La mia ignoranza è crassa, lo ammetto, ma ogni tanto sono contenta di essermi persa qualche opera fondamentale della letteratura, così posso gustarmi appieno film dalla trama "risaputa" come questo Anna Karenina. Che, giusto cielo, è un film popolato da personaggi così odiosi che mi chiedo come il romanzo di Tolstoj abbia potuto sopravvivere al passare dei secoli visto che, a partire dalla protagonista, verrebbe voglia di prendere a badilate nella faccia tutti i coinvolti. Salvo solo il povero, sfigatissimo pel di carota Levin, che prima si vede rifiutata una proposta di matrimonio e poi, dopo anni, riesce a conquistare la finta oca giuliva che ama da sempre. La storia della "santa" Anna, infatti, è la storia di una stronza (esemplare il modo in cui prima chiede perdono al marito perché in punto di morte e poi, appena guarita, lo manda a spigolare per tornare dall'amante), egoista, zoccola e pure piagnona, che si innamora di un dongiovanni efebico e francamente pure leppegoso, alla faccia del marito mollo, succube e senza palle. Completano l'opera un fratello fedifrago, una cognata talmente scema da farsi intortare e rimanere assieme al marito traditore, una mocciosetta che manda a quel paese il pretendente per gli occhi blu di un ufficialetto da quattro soldi e un numero imprecisato di pettegole, peppie, zitelle e cutrettole della peggior specie. Insomma, un bel quadretto di perversione che fa rimpiangere più di una volta i complessi e compassati personaggi de L'Età dell'innocenza, catturati in una storia simile eppure ammantati di incredibile dignità.

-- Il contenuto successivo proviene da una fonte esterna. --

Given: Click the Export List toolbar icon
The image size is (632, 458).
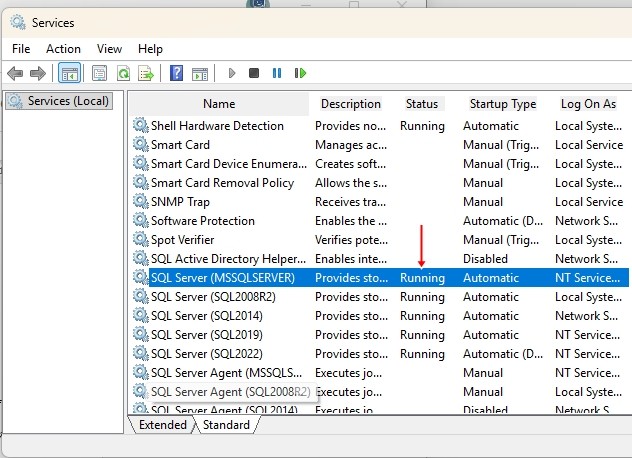Looking at the screenshot, I should [x=146, y=73].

Detta così, potreste pensare che il film non mi sia piaciuto, invece l'ho adorato. Della storia, lo ammetto, non me n'è fregato nulla. Anzi, pur non avendo letto il romanzo ho trovato persino discutibile l'idea di mettere tra i personaggi il fratello di Levin ed abbozzare appena una breve e risibile sottotrama relativa ad una specie di "rivoluzione Russa", visto che il personaggio serve giusto a far capire a Levin la profondità di spirito della novella moglie e non certo a farlo riflettere sulla condizione del proletariato. Questa volta, quindi, i miei occhi sono stati completamente catturati dalla bellezza incredibile delle immagini che scorrevano sullo schermo, tanto che avrei potuto continuare a guardare Anna Karenina per ore ed ore. Ogni scena è un'opera d'arte, un tassello di una vicenda ambientata all'interno di un teatro, dove i servitori danzano attorno ai padroni, gli impiegati timbrano documenti a ritmo di musica, i treni sono giocattoli e le case sono quelle delle bambole, dove ogni sequenza si riversa in un'altra grazie alla semplice apertura di una porta, dove persino i prati vengono rinchiusi all'interno di un palcoscenico e l'unico personaggio che arriva a meritare un ambiente "reale", un vero paesaggio innevato, è l'unico che riesce a ragionare al di fuori delle convenzioni e coronare il suo sogno senza venire meno alla propria natura. La regia di Joe Wright è un capolavoro, le scenografie e i costumi sono pura arte e le coreografie sono magnifiche, una su tutte quella del ballo che segna la nascita dell'amore tra Anna e Vronsky. Davanti a questo florilegio di luci e colori, davanti a questo tripudio di incastri e sfasamenti, sinceramente, che Anna Karenina abbia la faccia da vajassa di Keira Knightley, che lo sfigato Kick-Ass passi per essere un irresistibile ufficiale e che Jude Law sembri un prete pedofilo che giocherella con l'inquietante prototipo di un preservativo sono cose che passano in secondo piano, come molti dei ridondanti dialoghi. Il mio consiglio è di buttarvi nella Russia di fine '800 e prepararvi a un incredibile spettacolo!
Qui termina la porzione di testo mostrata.